Microsoft's Dynamics CRM -- chief rival to Salesforce CRM -- has had 42 straight quarters of double-digit growth, according to the company. But Dynamics CRM Online is growing even faster, doubling in revenue in recent quarters, according to Microsoft.
That performance, reported Monday at the company's annual Convergence Conference, fits right in with the cloud-first, mobile-first ethos CEO Satya Nadella espoused in the show's opening keynote. The company's announcement on a pending Dynamics CRM spring release, set for May, was also laced with such details, including new mobile phone clients boasting deeper functionality yet requiring fewer clicks. There's a new mobile SDK on the way to better support native Windows, Android, and iOS apps. The Spring release will also offer Microsoft Social Engagement, an enhancement over the company's previously listening-oriented social tools.
[Want more on Convergence announcements? Read Microsoft Office Delve Learns From You.]
What Microsoft didn't talk up, but that InformationWeek learned in discussions with executives, is that the Dynamics ERP business still doesn't include a production-ready public cloud offering -- something the company first started talking about in 2011.
Since then, Microsoft in 2013 brought hosted -- not public-cloud -- Dynamics GP and Dynamics NAV ERP instances to Azure infrastructure-as-a-service. At last year's Convergence Conference, Microsoft was still all talk and no deadlines on offering its flagship Dynamics AX ERP system -- the one with more than 20,000 customer firms -- as a true SaaS service on the Azure Public Cloud.

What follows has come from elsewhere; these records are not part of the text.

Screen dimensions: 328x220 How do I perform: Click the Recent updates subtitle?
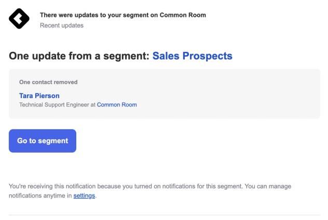61,25
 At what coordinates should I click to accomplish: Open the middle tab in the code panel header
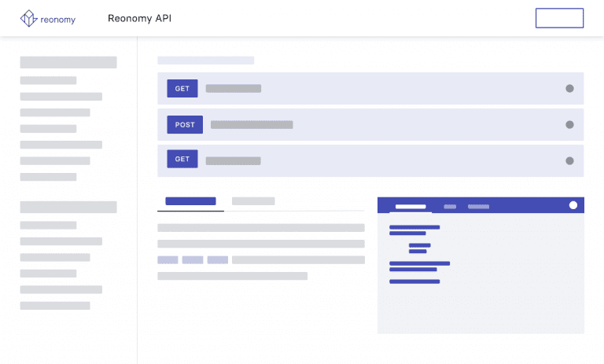click(x=450, y=207)
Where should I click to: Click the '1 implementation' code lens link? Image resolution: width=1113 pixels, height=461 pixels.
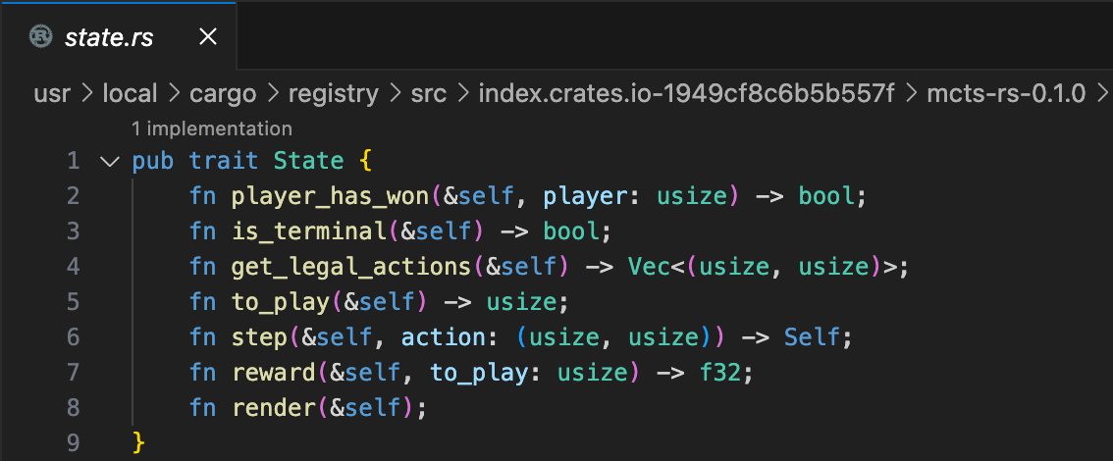pyautogui.click(x=211, y=128)
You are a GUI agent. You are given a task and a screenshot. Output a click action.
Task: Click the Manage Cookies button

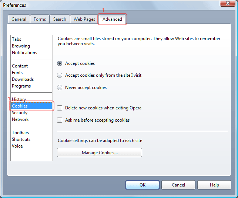coord(100,153)
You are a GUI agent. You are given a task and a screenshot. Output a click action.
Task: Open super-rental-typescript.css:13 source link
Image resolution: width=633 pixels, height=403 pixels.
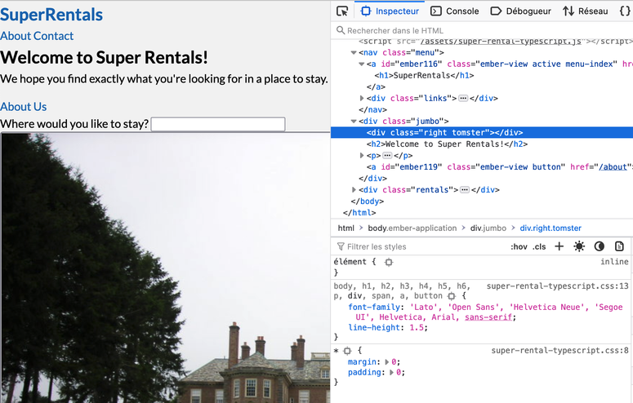557,286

Finally, last fall, Microsoft made Dynamics AX 2012 R3 available as an Azure Service, but to this day it's only recommending it only for test and development work.

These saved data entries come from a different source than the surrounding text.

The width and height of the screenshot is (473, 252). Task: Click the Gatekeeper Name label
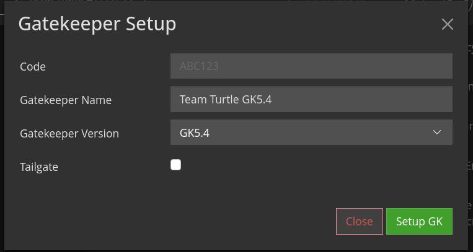(66, 100)
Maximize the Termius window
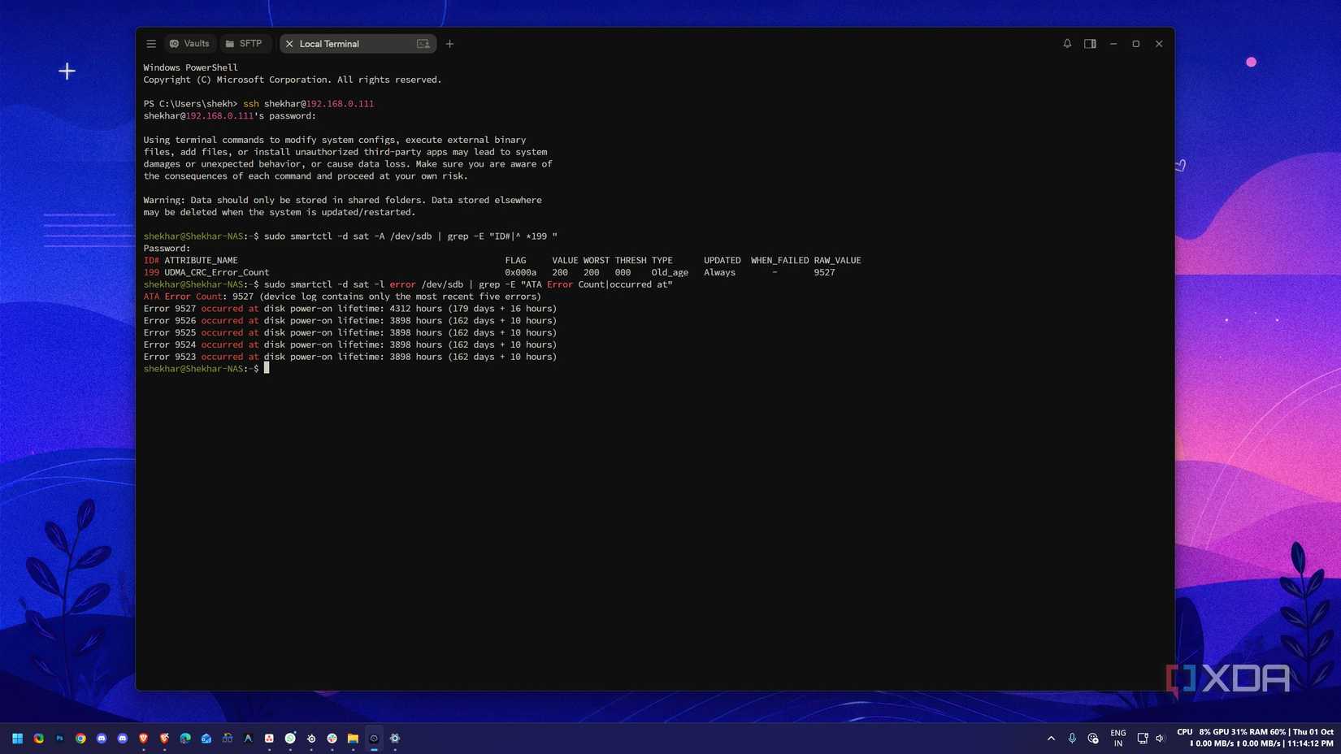 click(x=1136, y=44)
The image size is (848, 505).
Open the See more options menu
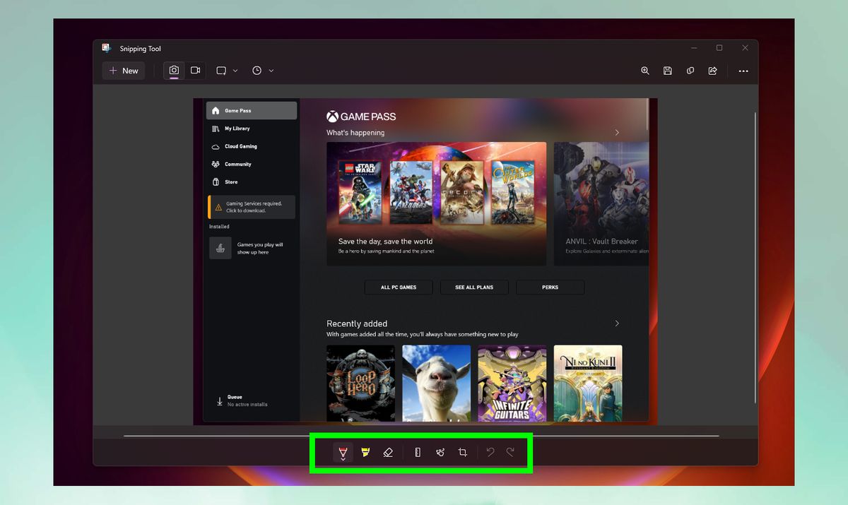(743, 71)
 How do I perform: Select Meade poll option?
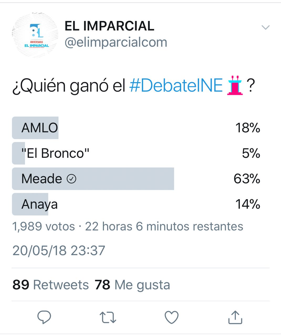tap(136, 179)
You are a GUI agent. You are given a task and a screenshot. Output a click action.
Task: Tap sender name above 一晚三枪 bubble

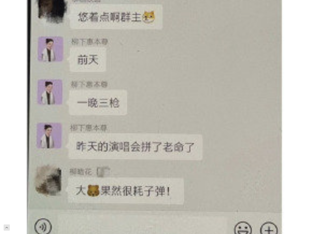pos(89,85)
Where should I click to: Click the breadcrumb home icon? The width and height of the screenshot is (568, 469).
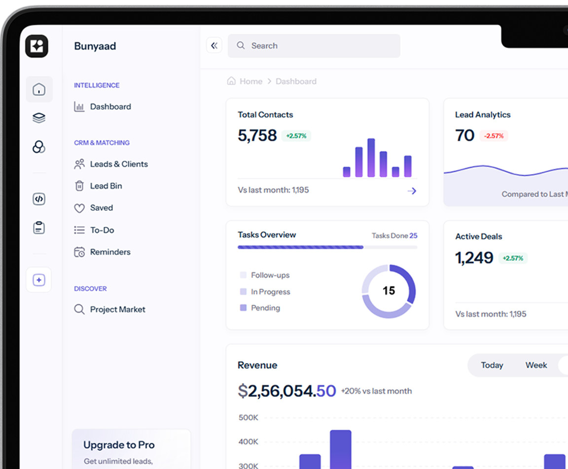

What's the holdup? Azure infrastructure upgrades, said Michael Ehrenberg, a Microsoft technical fellow and chief technology officer for Microsoft Business Solutions, in an interview with InformationWeek. To support production workloads, the Azure team is working on a Premium Storage option backed by fast drives and streamlined data access that will ensure fast performance within service-level agreements. Also in the works is an Azure Key Vault feature that lets customers provision and revoke keys that Microsoft can use for encryption. Big firms will also gain faster, bigger G-Series servers soon to be available.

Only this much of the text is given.